Dans un contexte où l’évolution climatique très défavorable explique en partie la faible dynamique reproductive, il est important d’agir sur les causes humaines multifactorielles de ce déclin. Dans la continuité du moratoire sur les prélèvements cynégétiques porté par FNE Occitanie Pyrénées, il est nécessaire de lutter contre les causes de mortalité accidentelles en équipant les câbles et les clôtures identifiés comme potentiellement dangereux par des systèmes de visualisation adaptés. Il est également nécessaire d’augmenter les habitats destinés à la nidification et l’élevage des jeunes afin de réduire l’impact du surpâturage et de l’abroutissement dans les zones à fortes densités de cervidés. Enfin, dans le cadre du développement du tourisme 4 saisons et l’affluence que l’on observe en montagne depuis le déconfinement (trails, skyrunning, raquettes, VTT électrique, tyroliennes, etc), des actions de sensibilisation du public sont nécessaires pour canaliser les flux et éviter l’organisation de manifestations sportives durant des périodes sensibles ; les études d’impact préalables doivent prévaloir pour tout aménagement lourd impactant le Grand tétras.
Un programme en trois actions en faveur du Grand tétras
Action 1
La première action consiste dans la poursuite de la visualisation de linéaires de clôtures pastorales et forestières sur les zones potentiellement dangereuses où avérées sur la montagne haut-garonnaise ; ce travail avait été amorcé par Nature Comminges en 2005 sur deux clôtures forestière en lien avec l’Office National des Forêts ; il doit se poursuivre désormais avec les groupements pastoraux et la Chambre d’Agriculture, dans le cadre du programme « Agrifaune » ; dans la dernière enquête de l’Observatoire des Galliformes de montagne, menée tous les deux ans sur l’ensemble du massif (enquête sur les câbles et les remontées mécaniques dans les Pyrénées), 285 km de linéaire (dont 365 remontées mécaniques) et un fort linéaire de clôtures pastorales -dont 70% ne sont pas visualisées- ont été identifiées comme dangereux ; on y a recensé 176 cas de mortalité dont 80 Grand tétras (soit plus d’oiseaux sur l’ensemble du massif que ceux qui avaient été attribués pour la chasse avant l’adoption du moratoire). L’équipement par des visualisateurs métalliques et de couleur permet de limiter fortement ce danger ; des chantiers participatifs ouverts à toutes les bonnes volontés (regroupant des bénévoles et un salarié de FNE OP) vont se tenir entre la fin de l’année 2023 et l’année 2024, à des périodes favorables.
Action 2
La seconde, prévue à l’été 2024, consistera dans une action de reconstitution d’un milieu favorable au Grand tétras dans une forêt domaniale où l’on observe une très forte diminution de la population.
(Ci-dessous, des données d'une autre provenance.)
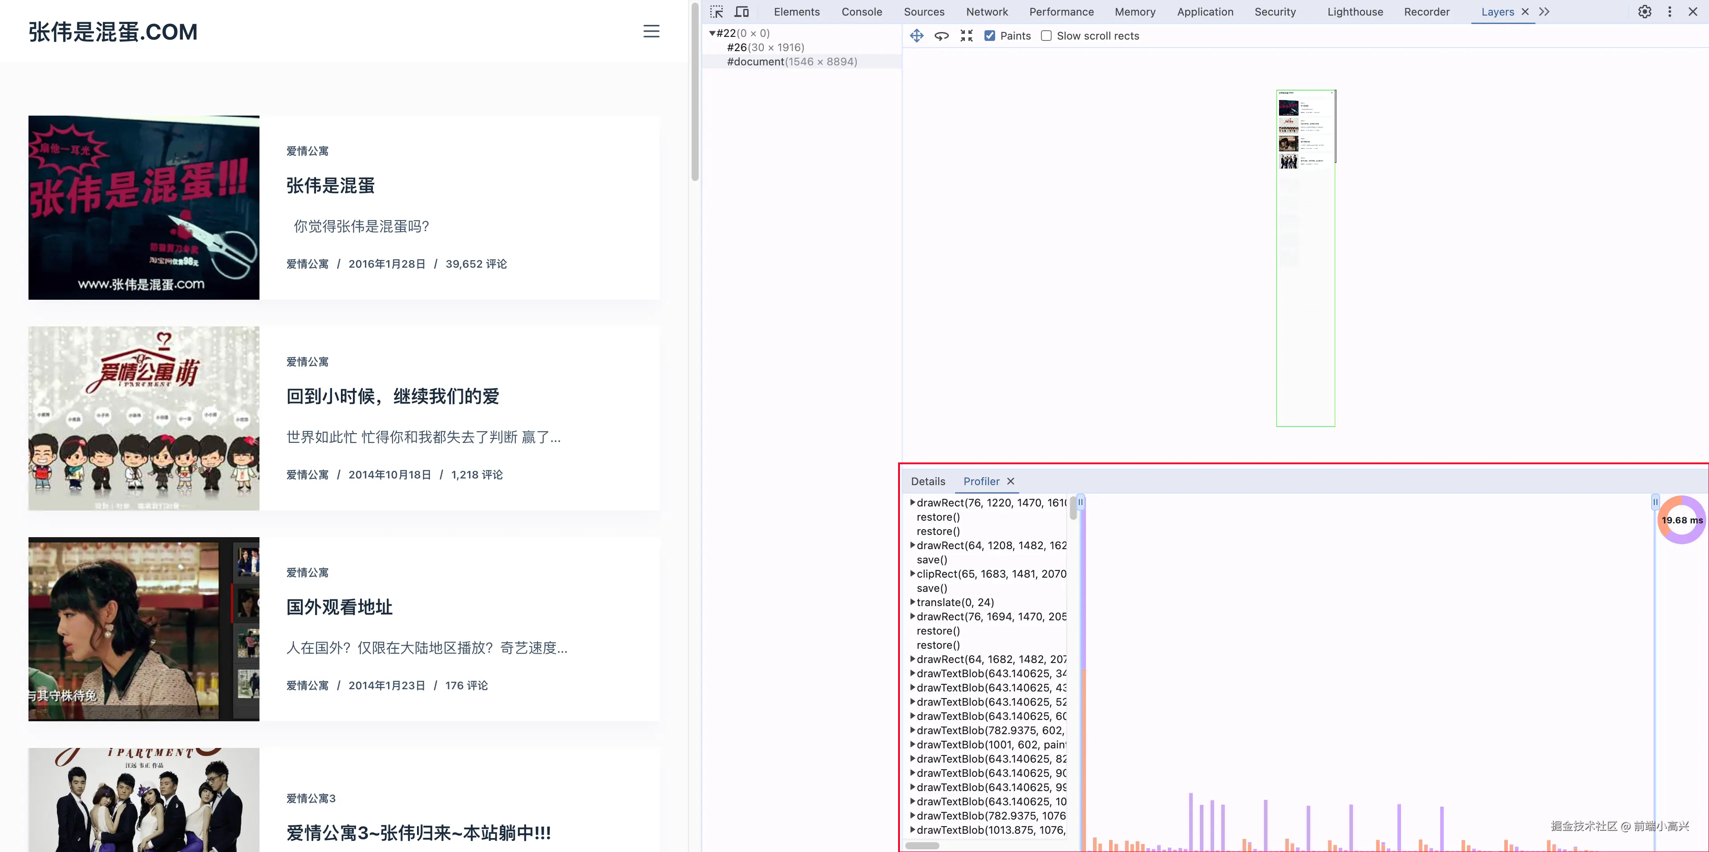Click reset transform icon
Screen dimensions: 1709x852
tap(967, 36)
La dégradation des tapis de myrtilles et des sous-bois, plus généralement par le bétail et les grands cervidés est en effet un facteur limitant direct de la reproduction du Grand tétras, mais aussi indirect en favorisant la prédation sur les pontes et les jeunes qui sont nettement plus détectables par les prédateurs généralistes comme le renard, la martre ainsi que l’autour des palombes ou l’aigle royal.
Le Haut-Comminges est très touché par ce phénomène et l’on peut constater cette dégradation en plusieurs endroits. A l’inverse, on peut profiter du retour d’expérience de la création d’un enclos dans le luchonnais, où la mise en défens d’une clairière d’1 ha par un enclos en 2005 a permis de reconstituer en quelques années une évolution favorable de la végétation, avec le développement du framboisier, de la myrtille, de sorbiers, qui ont permis une amélioration de la capacité trophique du milieu pour le Grand tétras.
Dans le cadre du Fonds vert, un accord est en cours d’élaboration avec l’Office National des Forêts pour la création d’un enclos de 2 ha en lisière supérieure d’une sapinière pour la reconstitution d’une strate basse dense dans un secteur affecté par le surpâturage situé entre l’Ariège et la Haute-Garonne ; nous espérons pouvoir réaliser cette opération en 2024 par l’installation d’un système de clôture qu’il faudra visualiser pour éviter les collisions.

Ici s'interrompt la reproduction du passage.